───── Task inputs ─────
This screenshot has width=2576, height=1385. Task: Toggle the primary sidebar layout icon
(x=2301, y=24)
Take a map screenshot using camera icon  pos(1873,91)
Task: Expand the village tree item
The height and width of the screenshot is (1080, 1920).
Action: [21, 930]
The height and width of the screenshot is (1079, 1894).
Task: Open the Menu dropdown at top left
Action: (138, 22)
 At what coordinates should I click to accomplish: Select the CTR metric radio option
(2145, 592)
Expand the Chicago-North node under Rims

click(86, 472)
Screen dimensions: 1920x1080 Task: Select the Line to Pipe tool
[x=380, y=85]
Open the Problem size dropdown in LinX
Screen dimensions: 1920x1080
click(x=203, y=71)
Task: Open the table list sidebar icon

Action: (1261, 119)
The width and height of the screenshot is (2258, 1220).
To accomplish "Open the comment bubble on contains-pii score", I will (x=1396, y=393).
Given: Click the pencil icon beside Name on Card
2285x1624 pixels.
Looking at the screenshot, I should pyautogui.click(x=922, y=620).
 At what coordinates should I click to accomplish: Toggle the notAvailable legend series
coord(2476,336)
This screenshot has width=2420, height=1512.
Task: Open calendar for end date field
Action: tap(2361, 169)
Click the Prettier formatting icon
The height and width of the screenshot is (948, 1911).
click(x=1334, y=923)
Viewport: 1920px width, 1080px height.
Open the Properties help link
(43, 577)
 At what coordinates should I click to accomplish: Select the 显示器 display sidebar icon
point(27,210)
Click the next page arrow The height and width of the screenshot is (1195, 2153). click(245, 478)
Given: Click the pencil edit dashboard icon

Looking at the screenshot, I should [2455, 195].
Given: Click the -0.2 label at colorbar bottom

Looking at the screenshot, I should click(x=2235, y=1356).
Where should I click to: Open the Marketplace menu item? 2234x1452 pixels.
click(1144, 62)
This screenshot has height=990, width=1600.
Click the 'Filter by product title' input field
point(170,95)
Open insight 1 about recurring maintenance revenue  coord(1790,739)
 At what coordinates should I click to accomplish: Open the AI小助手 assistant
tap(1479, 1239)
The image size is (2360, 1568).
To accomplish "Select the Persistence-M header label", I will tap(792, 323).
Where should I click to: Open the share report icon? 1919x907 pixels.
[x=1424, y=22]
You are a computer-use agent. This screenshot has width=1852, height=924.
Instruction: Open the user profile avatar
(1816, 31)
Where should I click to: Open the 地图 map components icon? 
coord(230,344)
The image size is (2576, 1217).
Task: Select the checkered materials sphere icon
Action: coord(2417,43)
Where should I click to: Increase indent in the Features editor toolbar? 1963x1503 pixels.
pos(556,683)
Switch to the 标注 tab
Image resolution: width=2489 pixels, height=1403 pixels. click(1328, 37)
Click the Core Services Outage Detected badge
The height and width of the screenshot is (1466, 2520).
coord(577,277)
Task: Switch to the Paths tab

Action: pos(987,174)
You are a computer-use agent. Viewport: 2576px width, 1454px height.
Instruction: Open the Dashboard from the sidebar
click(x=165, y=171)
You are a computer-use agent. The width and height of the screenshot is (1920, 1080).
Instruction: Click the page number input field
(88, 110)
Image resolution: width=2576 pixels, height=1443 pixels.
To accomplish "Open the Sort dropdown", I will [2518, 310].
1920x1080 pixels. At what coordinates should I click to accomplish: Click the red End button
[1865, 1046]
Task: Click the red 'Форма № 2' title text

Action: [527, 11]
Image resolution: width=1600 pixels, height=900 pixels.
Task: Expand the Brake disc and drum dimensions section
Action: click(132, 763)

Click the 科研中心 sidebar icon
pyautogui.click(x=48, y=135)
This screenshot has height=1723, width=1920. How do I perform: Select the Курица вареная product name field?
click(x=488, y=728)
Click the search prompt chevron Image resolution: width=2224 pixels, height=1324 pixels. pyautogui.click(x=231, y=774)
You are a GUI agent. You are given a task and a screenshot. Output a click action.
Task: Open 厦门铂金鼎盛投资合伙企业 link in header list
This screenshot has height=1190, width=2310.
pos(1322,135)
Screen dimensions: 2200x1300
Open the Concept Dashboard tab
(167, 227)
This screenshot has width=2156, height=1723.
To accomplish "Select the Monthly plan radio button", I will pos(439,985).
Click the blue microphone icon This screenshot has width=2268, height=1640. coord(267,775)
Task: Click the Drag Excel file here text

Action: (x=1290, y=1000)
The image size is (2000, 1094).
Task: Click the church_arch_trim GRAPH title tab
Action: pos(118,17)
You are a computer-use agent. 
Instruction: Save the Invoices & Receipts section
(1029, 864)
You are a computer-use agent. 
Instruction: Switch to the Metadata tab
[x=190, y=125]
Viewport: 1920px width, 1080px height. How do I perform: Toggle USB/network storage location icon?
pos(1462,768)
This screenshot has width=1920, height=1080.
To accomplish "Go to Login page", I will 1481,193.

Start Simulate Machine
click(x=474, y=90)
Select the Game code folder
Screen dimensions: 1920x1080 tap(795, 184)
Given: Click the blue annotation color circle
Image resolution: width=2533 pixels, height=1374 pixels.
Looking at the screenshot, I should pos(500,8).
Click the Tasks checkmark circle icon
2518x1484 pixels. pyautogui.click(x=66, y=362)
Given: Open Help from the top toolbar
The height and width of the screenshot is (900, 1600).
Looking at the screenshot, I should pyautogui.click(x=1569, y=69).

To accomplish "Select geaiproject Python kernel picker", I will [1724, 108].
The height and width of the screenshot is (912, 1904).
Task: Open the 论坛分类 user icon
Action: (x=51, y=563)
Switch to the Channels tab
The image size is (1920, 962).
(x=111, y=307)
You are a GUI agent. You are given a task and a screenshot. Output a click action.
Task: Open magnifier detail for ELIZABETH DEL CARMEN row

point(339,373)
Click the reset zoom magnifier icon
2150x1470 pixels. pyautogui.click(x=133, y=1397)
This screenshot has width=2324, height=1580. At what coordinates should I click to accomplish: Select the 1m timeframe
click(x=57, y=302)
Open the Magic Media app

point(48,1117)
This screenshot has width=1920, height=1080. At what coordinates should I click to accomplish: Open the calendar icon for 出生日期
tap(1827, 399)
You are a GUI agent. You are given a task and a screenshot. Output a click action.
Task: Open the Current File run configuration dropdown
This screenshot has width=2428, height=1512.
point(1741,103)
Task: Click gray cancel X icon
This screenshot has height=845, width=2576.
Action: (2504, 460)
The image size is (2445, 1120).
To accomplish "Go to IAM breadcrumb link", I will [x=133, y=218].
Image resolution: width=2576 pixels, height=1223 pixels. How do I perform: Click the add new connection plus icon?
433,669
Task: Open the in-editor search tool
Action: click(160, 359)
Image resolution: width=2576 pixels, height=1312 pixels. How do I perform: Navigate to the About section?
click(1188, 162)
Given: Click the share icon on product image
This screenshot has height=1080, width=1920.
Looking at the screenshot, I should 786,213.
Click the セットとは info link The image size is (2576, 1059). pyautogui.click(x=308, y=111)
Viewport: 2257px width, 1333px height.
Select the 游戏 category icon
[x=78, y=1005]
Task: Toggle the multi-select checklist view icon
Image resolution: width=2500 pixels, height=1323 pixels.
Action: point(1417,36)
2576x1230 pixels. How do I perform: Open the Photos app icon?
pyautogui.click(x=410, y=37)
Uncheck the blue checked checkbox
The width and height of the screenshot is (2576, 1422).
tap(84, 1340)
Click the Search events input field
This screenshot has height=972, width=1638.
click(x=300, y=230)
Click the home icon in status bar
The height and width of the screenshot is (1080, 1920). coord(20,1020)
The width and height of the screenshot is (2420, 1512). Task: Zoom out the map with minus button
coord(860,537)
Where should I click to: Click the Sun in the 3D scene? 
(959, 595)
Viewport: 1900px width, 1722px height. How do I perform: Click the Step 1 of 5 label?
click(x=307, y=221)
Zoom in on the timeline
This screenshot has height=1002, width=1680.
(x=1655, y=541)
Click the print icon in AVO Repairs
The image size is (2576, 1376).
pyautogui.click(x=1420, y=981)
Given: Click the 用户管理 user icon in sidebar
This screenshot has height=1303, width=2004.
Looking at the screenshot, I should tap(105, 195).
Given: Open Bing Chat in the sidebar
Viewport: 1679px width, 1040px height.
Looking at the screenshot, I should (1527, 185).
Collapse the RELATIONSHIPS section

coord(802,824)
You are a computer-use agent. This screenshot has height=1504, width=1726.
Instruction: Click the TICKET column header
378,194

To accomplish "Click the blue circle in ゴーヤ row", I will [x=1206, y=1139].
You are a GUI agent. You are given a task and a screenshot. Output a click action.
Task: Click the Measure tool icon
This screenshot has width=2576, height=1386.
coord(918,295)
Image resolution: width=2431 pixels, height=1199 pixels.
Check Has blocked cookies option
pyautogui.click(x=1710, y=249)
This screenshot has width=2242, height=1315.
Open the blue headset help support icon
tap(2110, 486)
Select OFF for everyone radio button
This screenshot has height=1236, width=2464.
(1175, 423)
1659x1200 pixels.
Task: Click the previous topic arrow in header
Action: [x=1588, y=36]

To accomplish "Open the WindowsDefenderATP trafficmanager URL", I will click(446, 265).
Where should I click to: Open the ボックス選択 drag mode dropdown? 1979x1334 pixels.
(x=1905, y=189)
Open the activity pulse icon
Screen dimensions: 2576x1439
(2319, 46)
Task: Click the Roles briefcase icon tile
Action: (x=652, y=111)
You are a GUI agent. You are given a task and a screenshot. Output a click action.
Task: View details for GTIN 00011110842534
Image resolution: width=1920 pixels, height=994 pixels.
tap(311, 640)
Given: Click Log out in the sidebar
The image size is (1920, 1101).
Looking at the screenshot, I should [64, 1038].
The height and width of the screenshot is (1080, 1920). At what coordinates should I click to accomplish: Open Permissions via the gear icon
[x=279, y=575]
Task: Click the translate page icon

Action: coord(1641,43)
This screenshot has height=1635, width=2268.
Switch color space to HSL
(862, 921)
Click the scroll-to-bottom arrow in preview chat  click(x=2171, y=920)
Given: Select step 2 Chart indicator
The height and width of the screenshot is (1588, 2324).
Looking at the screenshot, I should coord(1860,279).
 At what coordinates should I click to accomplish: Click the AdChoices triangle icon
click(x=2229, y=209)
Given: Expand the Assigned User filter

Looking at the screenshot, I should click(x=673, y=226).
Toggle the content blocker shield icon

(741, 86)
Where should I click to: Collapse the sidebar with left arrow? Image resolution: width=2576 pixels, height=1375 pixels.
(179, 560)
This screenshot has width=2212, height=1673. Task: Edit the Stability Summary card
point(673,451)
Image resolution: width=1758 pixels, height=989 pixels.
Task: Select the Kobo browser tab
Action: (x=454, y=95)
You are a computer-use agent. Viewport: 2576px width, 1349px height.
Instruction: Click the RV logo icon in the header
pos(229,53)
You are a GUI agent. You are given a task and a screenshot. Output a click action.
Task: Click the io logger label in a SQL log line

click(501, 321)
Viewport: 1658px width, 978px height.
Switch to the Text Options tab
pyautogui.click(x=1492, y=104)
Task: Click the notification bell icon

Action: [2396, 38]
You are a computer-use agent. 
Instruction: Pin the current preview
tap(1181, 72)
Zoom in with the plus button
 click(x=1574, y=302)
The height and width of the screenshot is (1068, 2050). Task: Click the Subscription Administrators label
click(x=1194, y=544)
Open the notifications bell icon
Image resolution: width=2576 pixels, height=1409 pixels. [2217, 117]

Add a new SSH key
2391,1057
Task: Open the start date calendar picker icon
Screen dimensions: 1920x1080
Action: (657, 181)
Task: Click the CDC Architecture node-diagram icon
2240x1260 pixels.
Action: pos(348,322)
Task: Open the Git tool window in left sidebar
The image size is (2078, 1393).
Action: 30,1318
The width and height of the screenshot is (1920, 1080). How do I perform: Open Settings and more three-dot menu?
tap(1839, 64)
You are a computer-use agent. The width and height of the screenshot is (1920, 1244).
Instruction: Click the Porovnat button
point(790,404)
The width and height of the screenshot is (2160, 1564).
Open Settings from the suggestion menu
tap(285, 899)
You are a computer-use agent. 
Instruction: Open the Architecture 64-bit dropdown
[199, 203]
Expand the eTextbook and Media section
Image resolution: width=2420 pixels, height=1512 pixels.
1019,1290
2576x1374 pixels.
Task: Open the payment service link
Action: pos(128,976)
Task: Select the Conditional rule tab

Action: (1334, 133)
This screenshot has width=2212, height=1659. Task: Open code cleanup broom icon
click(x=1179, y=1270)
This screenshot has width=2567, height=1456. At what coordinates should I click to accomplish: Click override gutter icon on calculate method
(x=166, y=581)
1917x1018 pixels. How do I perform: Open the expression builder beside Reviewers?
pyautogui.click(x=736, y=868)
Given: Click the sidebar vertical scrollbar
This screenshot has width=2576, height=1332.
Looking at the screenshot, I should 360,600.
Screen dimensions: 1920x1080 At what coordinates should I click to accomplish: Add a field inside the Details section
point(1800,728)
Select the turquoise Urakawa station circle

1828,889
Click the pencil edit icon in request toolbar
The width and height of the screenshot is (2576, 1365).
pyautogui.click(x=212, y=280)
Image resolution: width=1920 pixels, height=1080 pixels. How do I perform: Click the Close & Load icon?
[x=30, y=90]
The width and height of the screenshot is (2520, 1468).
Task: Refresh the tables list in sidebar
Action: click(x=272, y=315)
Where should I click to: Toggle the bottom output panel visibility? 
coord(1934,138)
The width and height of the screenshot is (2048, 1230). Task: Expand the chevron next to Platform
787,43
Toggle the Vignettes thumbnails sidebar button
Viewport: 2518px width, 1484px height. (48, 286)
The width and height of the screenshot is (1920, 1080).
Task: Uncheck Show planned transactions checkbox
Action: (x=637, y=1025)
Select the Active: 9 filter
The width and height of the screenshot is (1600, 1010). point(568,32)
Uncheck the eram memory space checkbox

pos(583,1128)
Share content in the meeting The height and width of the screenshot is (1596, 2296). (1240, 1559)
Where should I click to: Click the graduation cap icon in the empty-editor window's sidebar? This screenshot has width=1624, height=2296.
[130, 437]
─────
# Work to be completed
As listed above, the lines from the line with "The width and height of the screenshot is (2420, 1512)." to the line with "Given: Click Log out in the sidebar" are to be echoed exactly, with both ends included and nothing added.

# Expected answer
The width and height of the screenshot is (2420, 1512). Task: Zoom out the map with minus button
coord(860,537)
Where should I click to: Click the Sun in the 3D scene? 
(959, 595)
Viewport: 1900px width, 1722px height. How do I perform: Click the Step 1 of 5 label?
click(x=307, y=221)
Zoom in on the timeline
This screenshot has height=1002, width=1680.
(x=1655, y=541)
Click the print icon in AVO Repairs
The image size is (2576, 1376).
pyautogui.click(x=1420, y=981)
Given: Click the 用户管理 user icon in sidebar
This screenshot has height=1303, width=2004.
Looking at the screenshot, I should tap(105, 195).
Given: Open Bing Chat in the sidebar
Viewport: 1679px width, 1040px height.
Looking at the screenshot, I should (1527, 185).
Collapse the RELATIONSHIPS section

coord(802,824)
You are a computer-use agent. This screenshot has height=1504, width=1726.
Instruction: Click the TICKET column header
378,194

To accomplish "Click the blue circle in ゴーヤ row", I will [x=1206, y=1139].
You are a GUI agent. You are given a task and a screenshot. Output a click action.
Task: Click the Measure tool icon
This screenshot has width=2576, height=1386.
coord(918,295)
Image resolution: width=2431 pixels, height=1199 pixels.
Check Has blocked cookies option
pyautogui.click(x=1710, y=249)
This screenshot has width=2242, height=1315.
Open the blue headset help support icon
tap(2110, 486)
Select OFF for everyone radio button
This screenshot has height=1236, width=2464.
(1175, 423)
1659x1200 pixels.
Task: Click the previous topic arrow in header
Action: [x=1588, y=36]

To accomplish "Open the WindowsDefenderATP trafficmanager URL", I will click(446, 265).
Where should I click to: Open the ボックス選択 drag mode dropdown? 1979x1334 pixels.
(x=1905, y=189)
Open the activity pulse icon
Screen dimensions: 2576x1439
(2319, 46)
Task: Click the Roles briefcase icon tile
Action: (x=652, y=111)
You are a GUI agent. You are given a task and a screenshot. Output a click action.
Task: View details for GTIN 00011110842534
Image resolution: width=1920 pixels, height=994 pixels.
tap(311, 640)
Given: Click Log out in the sidebar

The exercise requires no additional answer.